Nous ne venons pas diminuer la valeur des autres traditions métaphysiques. Bien au contraire: chacune représente le génie propre d’une culture et à ce titre mérite toute notre attention et notre respect. Ainsi, nous avons trouvé aussi bien dans le soufisme que dans le bouddhisme ou l’hindouisme, mais également parmi les mystiques chrétiens, de grands textes qui ont traversé toutes les générations pour nous délivrer leur message trans-historique. Il est certain que nous devons apprendre de ces spiritualités pour ce qu’elles ont de moderne et de pertinent pour notre génération. Ainsi, le Rav Chriqui a égrené tout au long de son livre des enseignements venus de grands soufis, mais aussi de philosophes et scientifiques occidentaux. En particulier il faut noter l’intuition qu’eut le psychanalyste Carl Jung quant à l’universalité de la kabbale. Le 17 Février 1954, Jung écrit au Révérend Evans qu’il vient de découvrir de grandes idées dans la kabbale lourianique: « Dans un livre du Rabbin Louria, il y a l’idée remarquable que l’homme est destiné à devenir l’aide de Dieu pour essayer de réparer les vases qui se sont brisé lorsque Dieu a pensé créer le monde. Il n’y a que quelque semaines que j’ai eu connaissance de cette doctrine impressionnante qui donne un sens au statut de l’homme exalté par l’incarnation. » (in Stanford Drob Journal of jungian theory and practice, vol 7, New York 2005). René Guénon, abondamment cité par le Rav Chriqui, était aussi à la recherche de la métaphysique première.
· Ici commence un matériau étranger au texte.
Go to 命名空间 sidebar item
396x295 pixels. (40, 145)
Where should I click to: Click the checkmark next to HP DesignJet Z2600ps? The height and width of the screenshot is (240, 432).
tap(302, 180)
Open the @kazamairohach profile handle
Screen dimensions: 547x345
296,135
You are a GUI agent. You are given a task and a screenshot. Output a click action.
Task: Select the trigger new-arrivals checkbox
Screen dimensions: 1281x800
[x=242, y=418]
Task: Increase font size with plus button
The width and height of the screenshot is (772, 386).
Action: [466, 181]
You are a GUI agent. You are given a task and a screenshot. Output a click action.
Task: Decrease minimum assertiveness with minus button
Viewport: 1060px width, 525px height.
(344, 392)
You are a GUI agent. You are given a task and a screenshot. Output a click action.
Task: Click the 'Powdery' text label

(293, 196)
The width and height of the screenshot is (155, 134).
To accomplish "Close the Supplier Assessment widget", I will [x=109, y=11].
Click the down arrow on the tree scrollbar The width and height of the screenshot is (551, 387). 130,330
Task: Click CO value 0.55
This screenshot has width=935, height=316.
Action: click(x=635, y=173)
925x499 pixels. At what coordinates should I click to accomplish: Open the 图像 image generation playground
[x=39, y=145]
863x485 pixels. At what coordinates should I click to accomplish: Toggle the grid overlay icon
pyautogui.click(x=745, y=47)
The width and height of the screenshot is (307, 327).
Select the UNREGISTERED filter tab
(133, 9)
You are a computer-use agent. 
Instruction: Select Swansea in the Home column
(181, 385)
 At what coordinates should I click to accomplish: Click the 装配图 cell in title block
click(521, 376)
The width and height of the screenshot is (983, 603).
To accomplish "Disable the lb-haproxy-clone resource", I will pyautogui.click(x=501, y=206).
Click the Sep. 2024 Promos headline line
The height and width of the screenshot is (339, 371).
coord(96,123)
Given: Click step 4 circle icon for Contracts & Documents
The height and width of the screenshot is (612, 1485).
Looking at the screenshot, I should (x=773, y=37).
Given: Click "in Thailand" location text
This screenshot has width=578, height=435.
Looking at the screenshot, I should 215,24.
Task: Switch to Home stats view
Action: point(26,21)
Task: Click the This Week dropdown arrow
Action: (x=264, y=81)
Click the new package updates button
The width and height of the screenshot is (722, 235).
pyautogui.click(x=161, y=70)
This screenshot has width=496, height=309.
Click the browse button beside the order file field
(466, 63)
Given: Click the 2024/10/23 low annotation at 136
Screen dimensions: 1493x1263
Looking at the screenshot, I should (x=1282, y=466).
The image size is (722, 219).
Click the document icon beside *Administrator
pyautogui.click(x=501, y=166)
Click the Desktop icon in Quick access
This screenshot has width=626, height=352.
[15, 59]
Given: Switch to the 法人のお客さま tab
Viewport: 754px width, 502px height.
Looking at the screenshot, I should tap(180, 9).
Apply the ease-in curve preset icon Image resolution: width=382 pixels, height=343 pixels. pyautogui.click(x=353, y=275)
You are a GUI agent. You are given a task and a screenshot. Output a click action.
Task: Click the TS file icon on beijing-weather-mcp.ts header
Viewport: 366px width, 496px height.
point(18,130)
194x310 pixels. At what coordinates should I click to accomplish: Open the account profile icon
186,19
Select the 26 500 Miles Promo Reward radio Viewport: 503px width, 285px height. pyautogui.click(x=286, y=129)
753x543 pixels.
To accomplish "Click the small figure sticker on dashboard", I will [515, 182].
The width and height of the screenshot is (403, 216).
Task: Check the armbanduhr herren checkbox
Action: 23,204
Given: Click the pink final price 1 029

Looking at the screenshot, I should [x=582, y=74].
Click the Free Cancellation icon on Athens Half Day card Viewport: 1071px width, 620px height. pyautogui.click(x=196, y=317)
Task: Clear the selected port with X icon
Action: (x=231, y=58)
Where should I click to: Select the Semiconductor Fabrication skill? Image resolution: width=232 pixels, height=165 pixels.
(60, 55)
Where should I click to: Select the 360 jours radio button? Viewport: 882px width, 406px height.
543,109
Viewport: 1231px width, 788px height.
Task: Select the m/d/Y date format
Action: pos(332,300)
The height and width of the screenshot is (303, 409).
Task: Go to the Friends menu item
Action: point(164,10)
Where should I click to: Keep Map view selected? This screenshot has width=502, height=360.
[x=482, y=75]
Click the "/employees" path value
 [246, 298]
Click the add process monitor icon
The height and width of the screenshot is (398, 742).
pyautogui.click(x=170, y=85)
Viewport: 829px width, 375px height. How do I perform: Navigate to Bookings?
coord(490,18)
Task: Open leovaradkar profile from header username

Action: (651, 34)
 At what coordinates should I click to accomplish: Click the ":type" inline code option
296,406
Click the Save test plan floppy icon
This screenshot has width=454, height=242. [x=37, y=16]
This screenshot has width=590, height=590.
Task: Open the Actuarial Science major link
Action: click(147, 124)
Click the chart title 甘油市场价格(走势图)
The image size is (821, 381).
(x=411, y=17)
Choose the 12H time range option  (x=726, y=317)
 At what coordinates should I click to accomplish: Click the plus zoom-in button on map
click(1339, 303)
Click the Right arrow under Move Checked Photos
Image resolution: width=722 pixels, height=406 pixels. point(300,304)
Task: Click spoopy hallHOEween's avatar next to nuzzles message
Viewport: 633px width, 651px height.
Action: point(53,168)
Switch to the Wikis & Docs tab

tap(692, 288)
Mais nous ne pensons pas que la solution soit dans le syncrétisme. Associer de façon artificielle des métaphysiques fondées chacune sur un arrière-plan bien particulier ne nous semble pas adéquat pour approcher la vérité. Il faut plutôt creuser vers ce qui a pu être une plateforme commune pour l’ériger en principes universels, auxquels tous les hommes peuvent se rallier. Et au-dessus de cette plateforme commune, chaque culture érigera son credo qui lui est propre. Ne revient-il pas à nous, peuple qui a donné la morale à l’humanité, de commencer ce travail de construction d’une nouvelle éthique universelle, à un temps où tout le monde semble dérouté et impuissant face à la montée de tous les extrémismes?